BIASES: late 20s black male; frustrated screenwriter who favors action, comedy, and glossy, big budget movies over indie flicks, kiddie flicks, and weepy Merchant Ivory fare

MOVIE BIASES: Controversy aside, I hear this has gut-wrenching violence and I have a weak stomach.
MAJOR PLAYERS: Jim Caviezel (Frequency), Monica Bellucci (The Matrix Reloaded), and co-writer, producer, director Mel Gibson (Braveheart).

One thing is certain: Jesus Christ has a lot of fans. At least that's my thought as I stand in a line out to the PARKING LOT at 11 AM in the morning. Unless you've been trapped in Michael Jackson's basement fun room the past six months, you've probably heard something of the controversy swirling around Mel Gibson's unabashedly brutal and religious film - most of which has occurred sight unseen of the movie. As a religious Switzerland, I am going to do my neutral best to inform you that, yes, there is a lot of "Passion" here. But it's even more than you may think - or want.
Sold out to the Hebrew high priest Caiphus (Mattia Sbraga) by his disciple Judas Iscariot (Luca Lionello), Jesus (Caviezel) is arrested in the Garden of Gethsemane and dragged before trial by the somewhat powerless Roman governor Pontius Pilate (Hristo Naumov Shopov). What follows is Jesus' last hours on Earth, which includes numerous savage beatings, the baring of the cross to Calvary, and being nailed to that cross, all while fending off a taunting Satan (Rosalinda Celentano) and trying to keep it together for his Father's salvation.

• • • • •

[INSTRUCTION 1] Copy the movie review starting at "Sold out to" and ending at "his Father's salvation.", but change "Pontius Pilate" to "Herod Antipas".
[INSTRUCTION 2] According to the movie review, which actress plays Satan?

[RAW DATA]
• • • • •

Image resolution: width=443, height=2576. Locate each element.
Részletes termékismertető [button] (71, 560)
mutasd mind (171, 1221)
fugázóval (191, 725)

• • • • •

[TASK OUTPUT 1]
Sold out to the Hebrew high priest Caiphus (Mattia Sbraga) by his disciple Judas Iscariot (Luca Lionello), Jesus (Caviezel) is arrested in the Garden of Gethsemane and dragged before trial by the somewhat powerless Roman governor Herod Antipas (Hristo Naumov Shopov). What follows is Jesus' last hours on Earth, which includes numerous savage beatings, the baring of the cross to Calvary, and being nailed to that cross, all while fending off a taunting Satan (Rosalinda Celentano) and trying to keep it together for his Father's salvation.

[TASK OUTPUT 2] Rosalinda Celentano